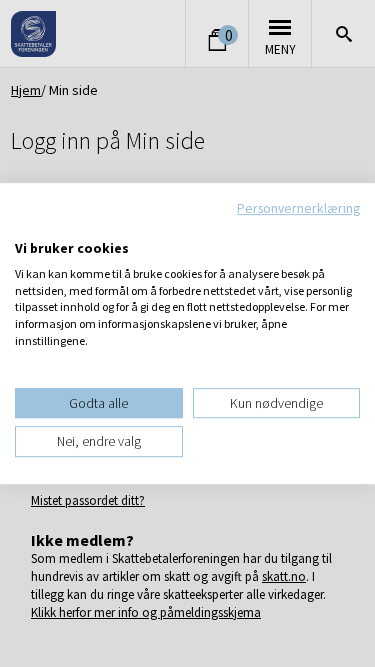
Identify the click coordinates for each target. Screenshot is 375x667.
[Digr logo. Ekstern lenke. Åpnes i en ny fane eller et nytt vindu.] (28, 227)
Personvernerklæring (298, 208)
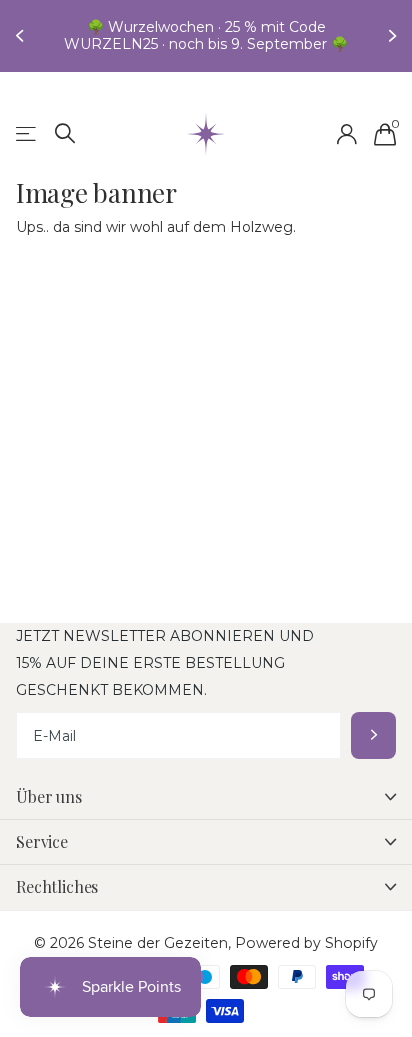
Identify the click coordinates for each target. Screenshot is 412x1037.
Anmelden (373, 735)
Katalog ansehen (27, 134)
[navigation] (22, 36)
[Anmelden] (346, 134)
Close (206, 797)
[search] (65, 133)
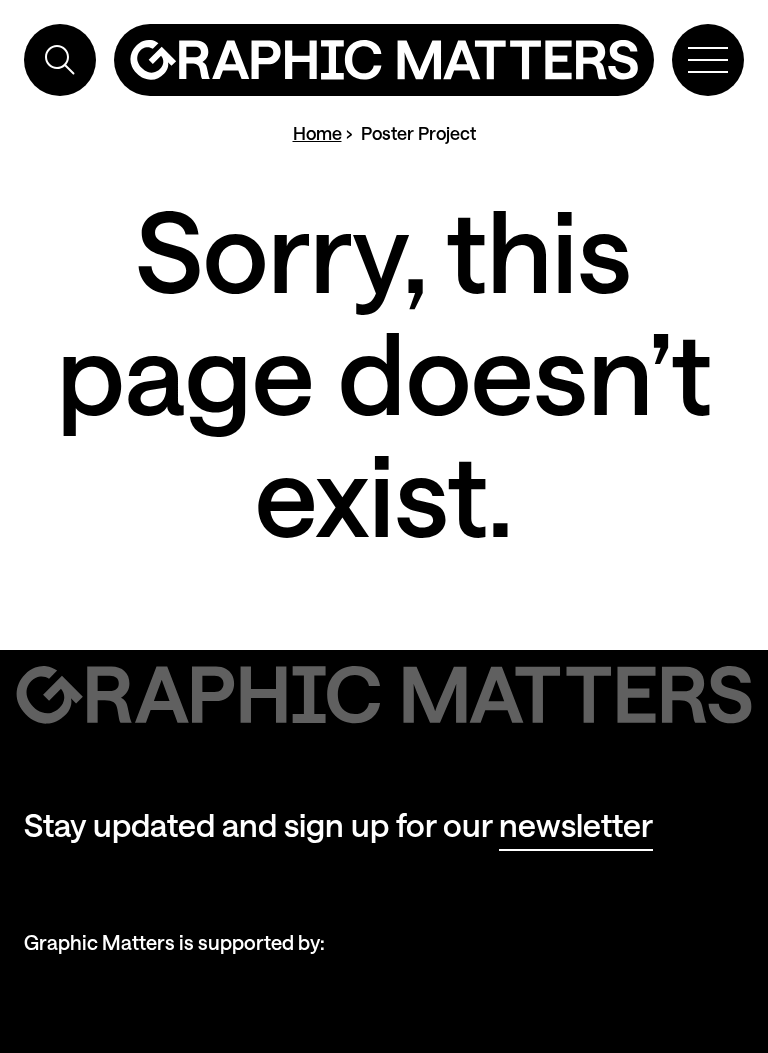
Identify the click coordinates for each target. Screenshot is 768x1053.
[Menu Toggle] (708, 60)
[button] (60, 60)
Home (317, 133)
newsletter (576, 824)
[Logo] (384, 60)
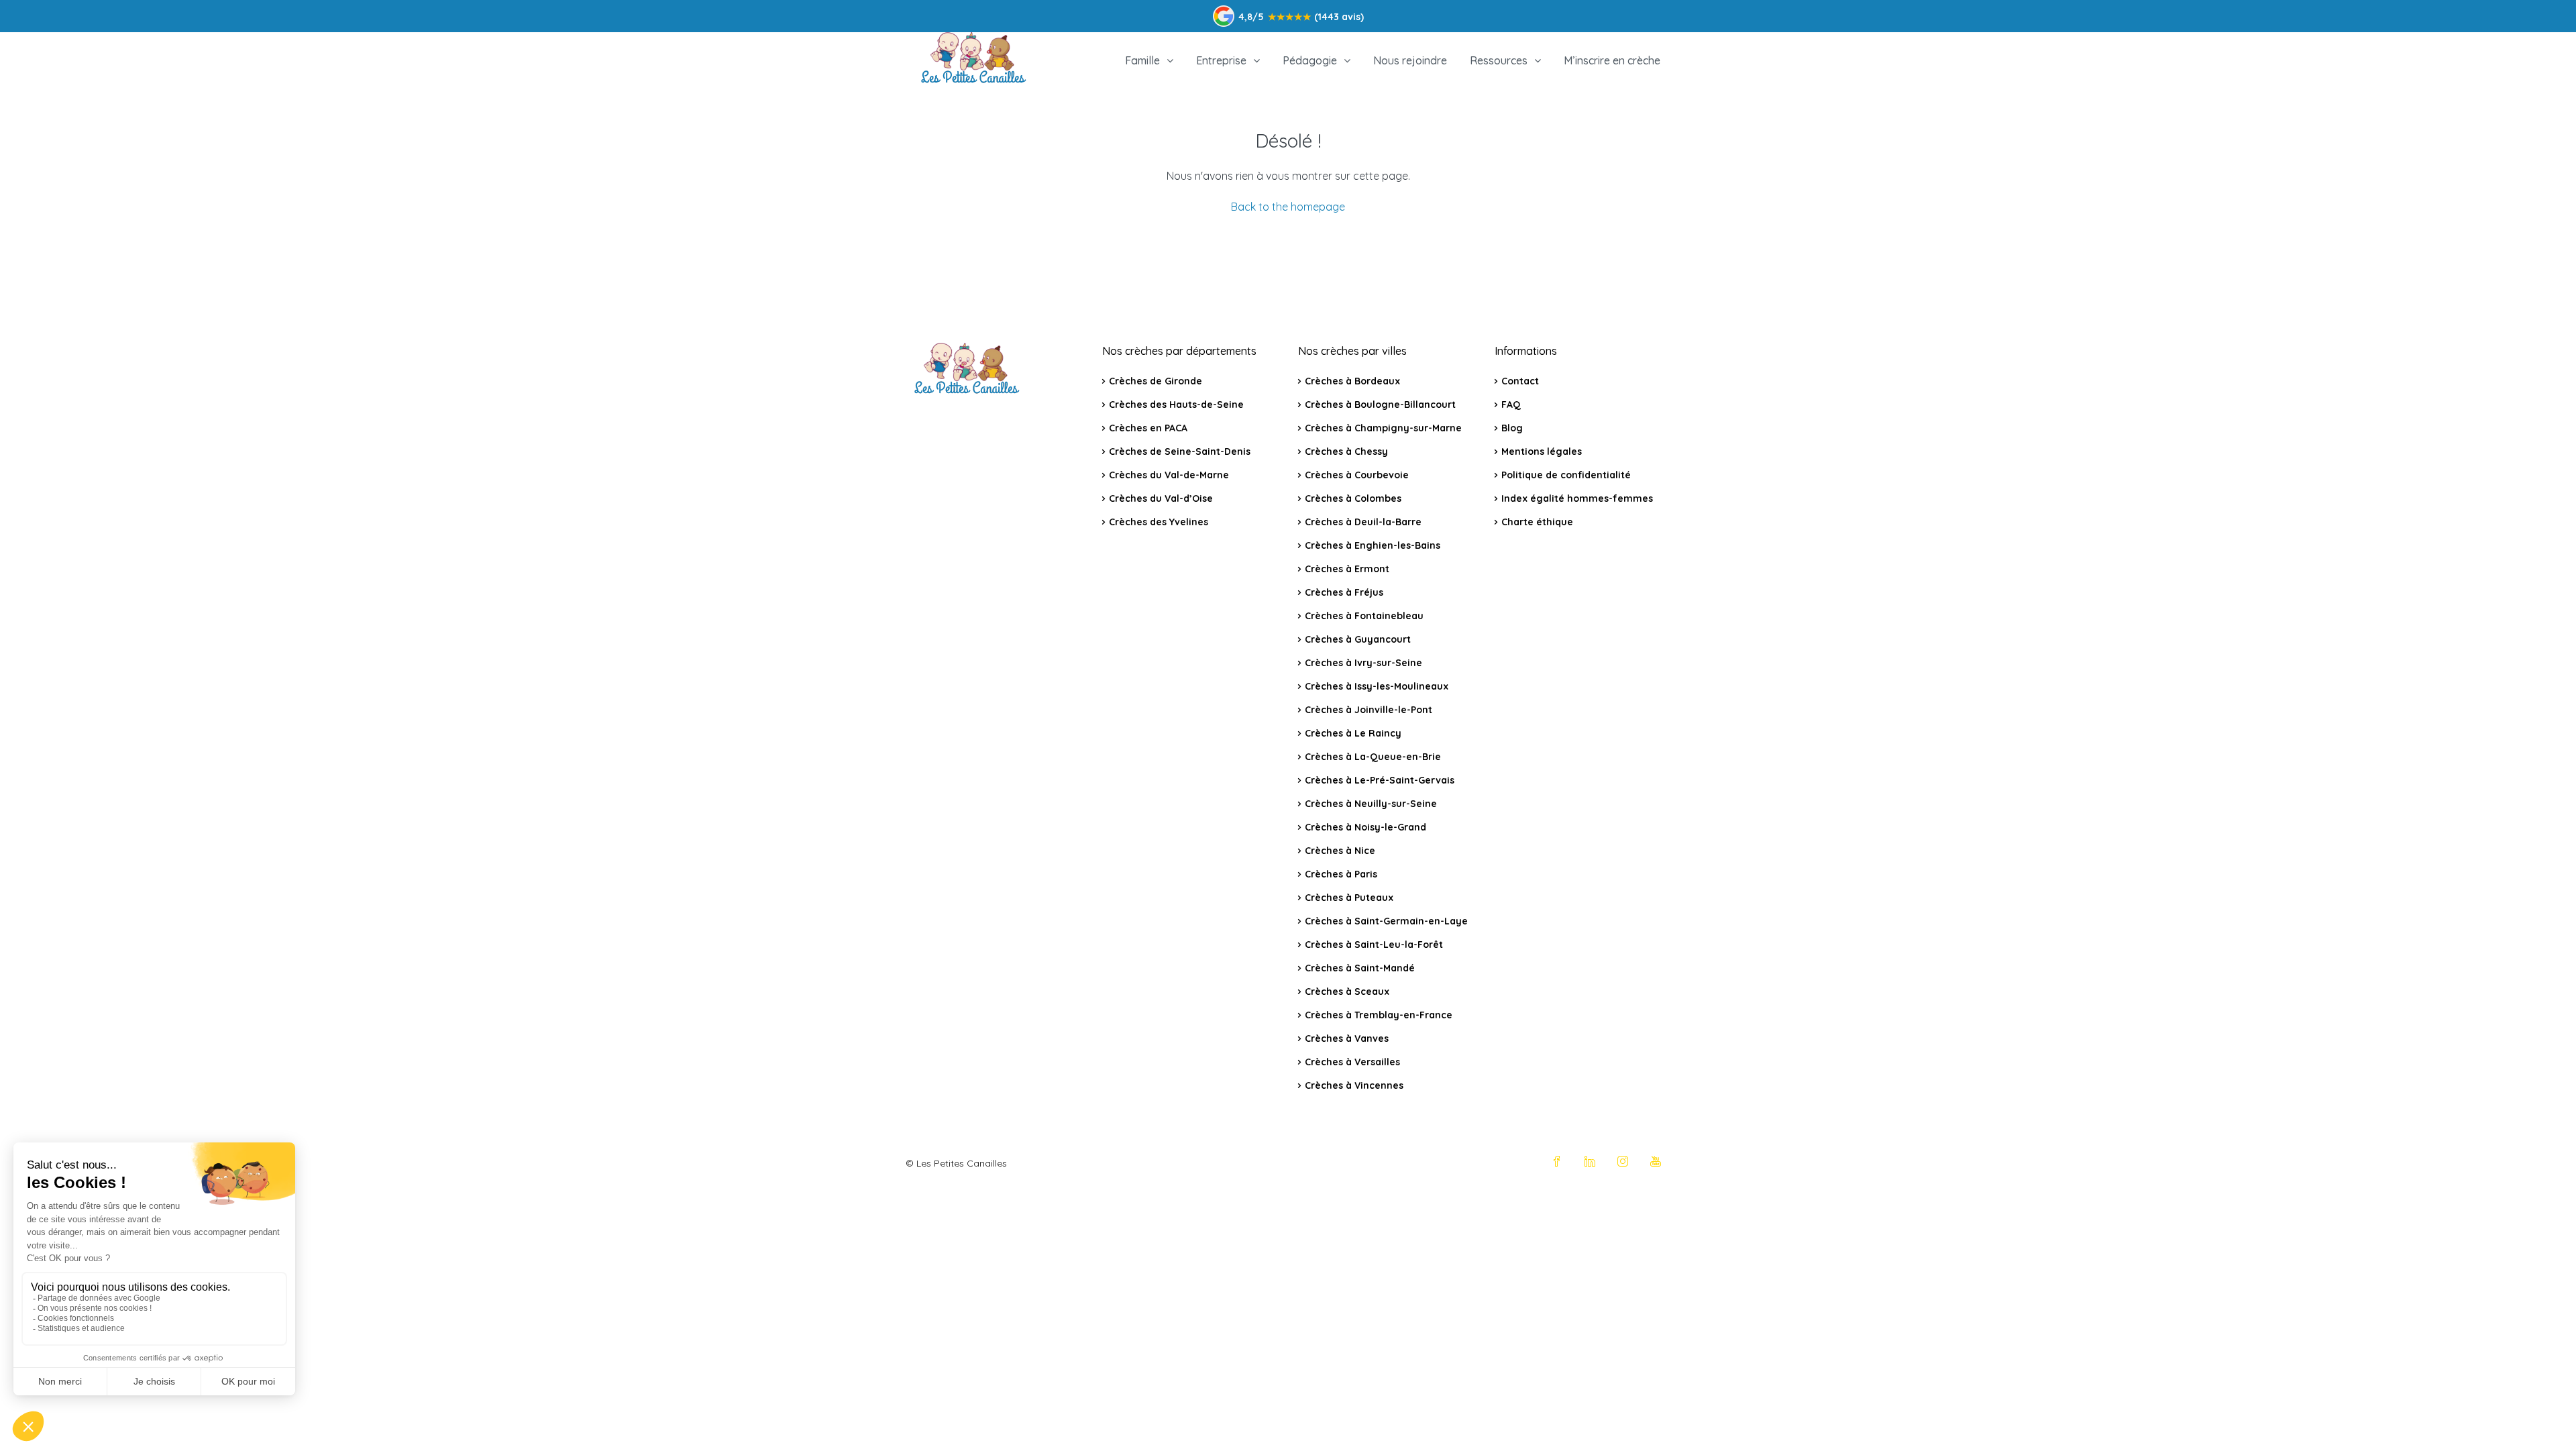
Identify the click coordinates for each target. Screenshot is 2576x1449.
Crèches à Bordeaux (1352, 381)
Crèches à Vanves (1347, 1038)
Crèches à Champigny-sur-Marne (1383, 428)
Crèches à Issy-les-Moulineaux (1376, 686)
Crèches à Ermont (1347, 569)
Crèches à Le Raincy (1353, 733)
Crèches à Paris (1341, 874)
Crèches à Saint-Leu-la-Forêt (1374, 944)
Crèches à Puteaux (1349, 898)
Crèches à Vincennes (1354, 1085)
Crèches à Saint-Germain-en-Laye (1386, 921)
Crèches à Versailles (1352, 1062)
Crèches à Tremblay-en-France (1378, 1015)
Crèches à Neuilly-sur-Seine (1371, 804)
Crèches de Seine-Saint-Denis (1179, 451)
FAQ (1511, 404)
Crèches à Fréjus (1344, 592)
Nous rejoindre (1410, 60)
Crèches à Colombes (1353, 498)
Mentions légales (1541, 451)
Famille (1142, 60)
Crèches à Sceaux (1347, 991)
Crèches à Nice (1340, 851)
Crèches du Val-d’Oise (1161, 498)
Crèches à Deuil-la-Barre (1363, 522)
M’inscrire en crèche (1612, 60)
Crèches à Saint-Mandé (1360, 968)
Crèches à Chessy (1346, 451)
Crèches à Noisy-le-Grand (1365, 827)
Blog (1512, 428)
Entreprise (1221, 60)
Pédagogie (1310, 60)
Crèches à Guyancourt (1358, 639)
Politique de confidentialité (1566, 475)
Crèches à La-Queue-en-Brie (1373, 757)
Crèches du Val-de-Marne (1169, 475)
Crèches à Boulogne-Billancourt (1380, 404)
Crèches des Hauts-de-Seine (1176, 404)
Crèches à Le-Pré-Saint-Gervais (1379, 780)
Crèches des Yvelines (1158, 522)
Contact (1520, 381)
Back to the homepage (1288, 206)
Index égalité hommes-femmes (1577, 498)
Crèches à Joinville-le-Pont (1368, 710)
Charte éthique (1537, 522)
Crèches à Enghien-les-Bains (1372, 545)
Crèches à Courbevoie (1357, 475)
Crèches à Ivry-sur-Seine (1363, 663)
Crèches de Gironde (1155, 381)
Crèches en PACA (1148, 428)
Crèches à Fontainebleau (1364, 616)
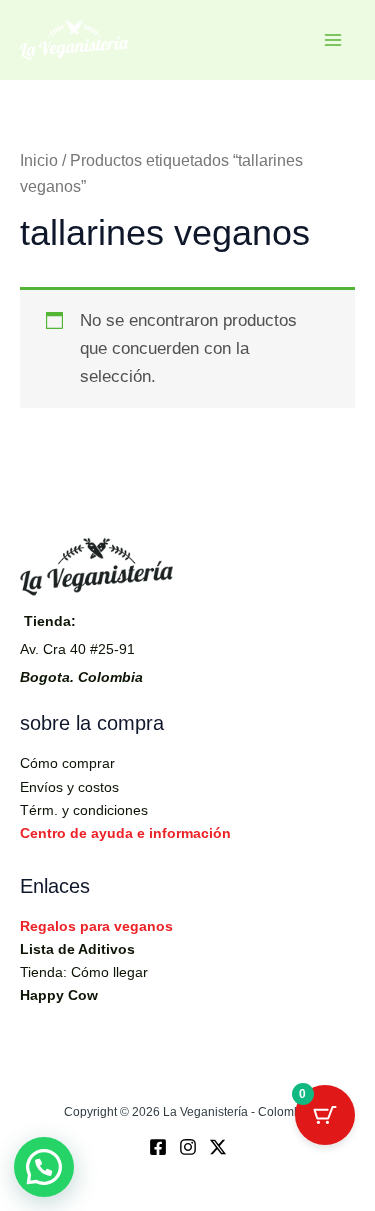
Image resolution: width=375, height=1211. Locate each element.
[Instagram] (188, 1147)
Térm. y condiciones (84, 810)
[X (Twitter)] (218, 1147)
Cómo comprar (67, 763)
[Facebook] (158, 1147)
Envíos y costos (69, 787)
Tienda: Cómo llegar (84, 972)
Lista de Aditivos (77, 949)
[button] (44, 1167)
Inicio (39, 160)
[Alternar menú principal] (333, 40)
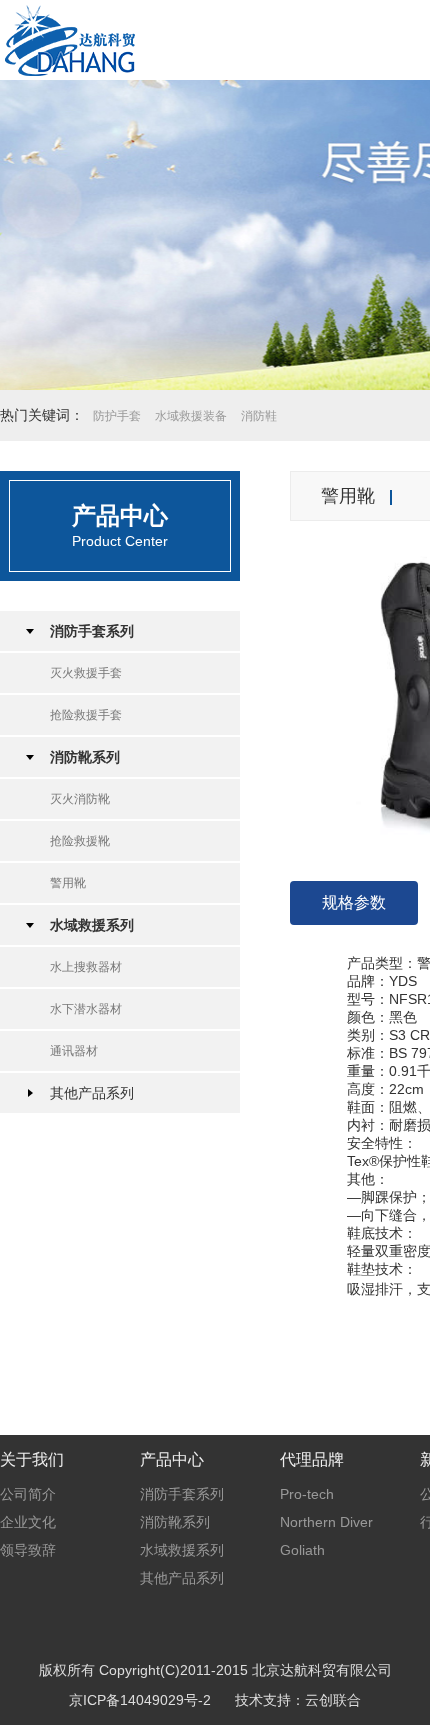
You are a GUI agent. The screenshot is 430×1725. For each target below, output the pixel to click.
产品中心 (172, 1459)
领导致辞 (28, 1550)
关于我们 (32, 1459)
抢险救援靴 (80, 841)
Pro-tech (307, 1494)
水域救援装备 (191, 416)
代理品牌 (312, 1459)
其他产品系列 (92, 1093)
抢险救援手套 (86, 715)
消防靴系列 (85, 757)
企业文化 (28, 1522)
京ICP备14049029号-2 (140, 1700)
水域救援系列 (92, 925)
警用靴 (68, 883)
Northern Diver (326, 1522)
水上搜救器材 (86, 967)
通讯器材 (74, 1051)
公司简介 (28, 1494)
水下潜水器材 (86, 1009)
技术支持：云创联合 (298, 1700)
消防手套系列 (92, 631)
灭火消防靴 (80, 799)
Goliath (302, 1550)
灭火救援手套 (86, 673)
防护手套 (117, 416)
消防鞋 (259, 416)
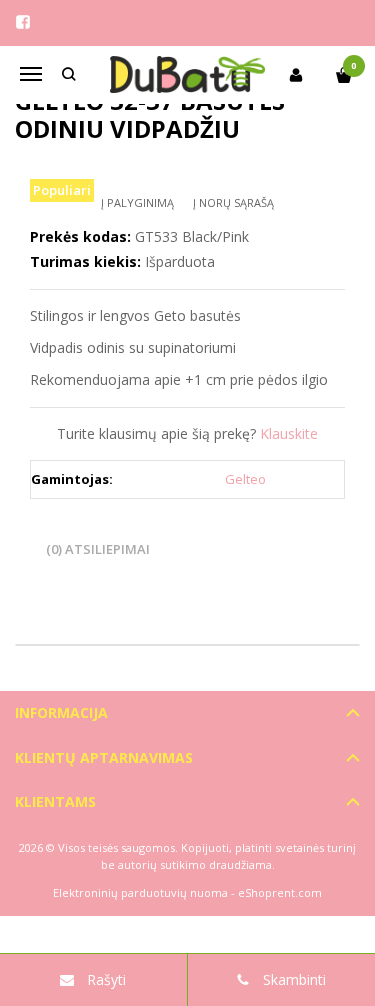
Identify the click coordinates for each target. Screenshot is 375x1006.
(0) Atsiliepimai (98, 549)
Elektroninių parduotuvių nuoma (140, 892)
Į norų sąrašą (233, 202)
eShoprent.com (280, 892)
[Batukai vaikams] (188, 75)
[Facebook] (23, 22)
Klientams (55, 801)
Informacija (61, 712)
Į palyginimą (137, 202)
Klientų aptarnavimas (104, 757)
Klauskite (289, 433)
=-=-=-=-=
WHAT THE TASK ASKS: Every line above that holds the string "Identify" should be copied into the answer.

OUTPUT BELOW:
Identify the click coordinates for each target. Screenshot is 375x667.
Identify the click coordinates for each target. Screenshot is 412x1037.
Identify the click coordinates for each target. Screenshot is 768x1053.
Identify the click coordinates for each target. Screenshot is 2576x1449.
Identify the click coordinates for each target. Screenshot is 375x1006.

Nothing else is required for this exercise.